Output exactly the span of lines beginning with the one that holds "Viewport: 1200px width, 875px height." and ending with the last line of the data below.
----
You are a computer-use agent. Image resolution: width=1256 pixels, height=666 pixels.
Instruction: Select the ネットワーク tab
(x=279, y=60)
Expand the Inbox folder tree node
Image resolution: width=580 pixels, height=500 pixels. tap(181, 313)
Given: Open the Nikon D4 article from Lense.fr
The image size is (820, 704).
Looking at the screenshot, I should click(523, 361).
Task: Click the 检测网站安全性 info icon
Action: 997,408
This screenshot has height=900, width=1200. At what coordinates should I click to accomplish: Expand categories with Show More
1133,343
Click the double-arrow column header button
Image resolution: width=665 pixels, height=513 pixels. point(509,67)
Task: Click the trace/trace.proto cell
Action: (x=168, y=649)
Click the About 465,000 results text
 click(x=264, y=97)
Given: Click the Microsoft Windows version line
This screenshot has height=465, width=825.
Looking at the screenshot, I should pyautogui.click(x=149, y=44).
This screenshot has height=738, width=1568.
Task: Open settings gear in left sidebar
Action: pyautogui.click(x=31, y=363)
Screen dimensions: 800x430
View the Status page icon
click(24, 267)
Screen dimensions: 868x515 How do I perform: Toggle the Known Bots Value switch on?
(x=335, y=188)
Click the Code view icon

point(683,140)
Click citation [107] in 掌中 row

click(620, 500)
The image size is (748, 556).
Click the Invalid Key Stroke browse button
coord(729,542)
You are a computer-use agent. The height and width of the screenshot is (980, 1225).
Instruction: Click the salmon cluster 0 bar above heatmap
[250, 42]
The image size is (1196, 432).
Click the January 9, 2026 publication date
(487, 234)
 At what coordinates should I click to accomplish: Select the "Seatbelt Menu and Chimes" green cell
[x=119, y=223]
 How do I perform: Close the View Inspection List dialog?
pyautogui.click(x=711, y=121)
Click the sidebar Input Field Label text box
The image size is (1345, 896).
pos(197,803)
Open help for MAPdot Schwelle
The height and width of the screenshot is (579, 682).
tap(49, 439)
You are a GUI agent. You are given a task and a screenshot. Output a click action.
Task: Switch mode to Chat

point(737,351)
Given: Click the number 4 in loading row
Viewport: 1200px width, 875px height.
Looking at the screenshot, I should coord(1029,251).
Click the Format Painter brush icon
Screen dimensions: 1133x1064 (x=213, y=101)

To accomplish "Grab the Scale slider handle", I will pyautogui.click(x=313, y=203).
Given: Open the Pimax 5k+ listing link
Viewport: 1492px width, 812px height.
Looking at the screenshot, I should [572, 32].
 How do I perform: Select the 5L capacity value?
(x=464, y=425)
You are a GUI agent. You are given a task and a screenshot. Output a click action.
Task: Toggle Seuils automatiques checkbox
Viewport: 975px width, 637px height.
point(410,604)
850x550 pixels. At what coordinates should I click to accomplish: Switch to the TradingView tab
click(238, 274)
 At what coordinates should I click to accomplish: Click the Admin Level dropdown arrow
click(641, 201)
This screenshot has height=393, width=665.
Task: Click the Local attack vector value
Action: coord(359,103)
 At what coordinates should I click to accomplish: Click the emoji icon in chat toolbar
----
* [SOLVED PROBLEM]
Viewport: 1200px width, 875px height.
Looking at the screenshot, I should coord(1029,251).
Click the Format Painter brush icon
Screen dimensions: 1133x1064 (x=213, y=101)

To accomplish "Grab the Scale slider handle", I will pyautogui.click(x=313, y=203).
Given: Open the Pimax 5k+ listing link
Viewport: 1492px width, 812px height.
Looking at the screenshot, I should [572, 32].
 How do I perform: Select the 5L capacity value?
(x=464, y=425)
You are a GUI agent. You are given a task and a screenshot. Output a click action.
Task: Toggle Seuils automatiques checkbox
Viewport: 975px width, 637px height.
point(410,604)
850x550 pixels. At what coordinates should I click to accomplish: Switch to the TradingView tab
click(238, 274)
 At what coordinates should I click to accomplish: Click the Admin Level dropdown arrow
click(641, 201)
This screenshot has height=393, width=665.
Task: Click the Local attack vector value
Action: coord(359,103)
 At what coordinates should I click to accomplish: Click the emoji icon in chat toolbar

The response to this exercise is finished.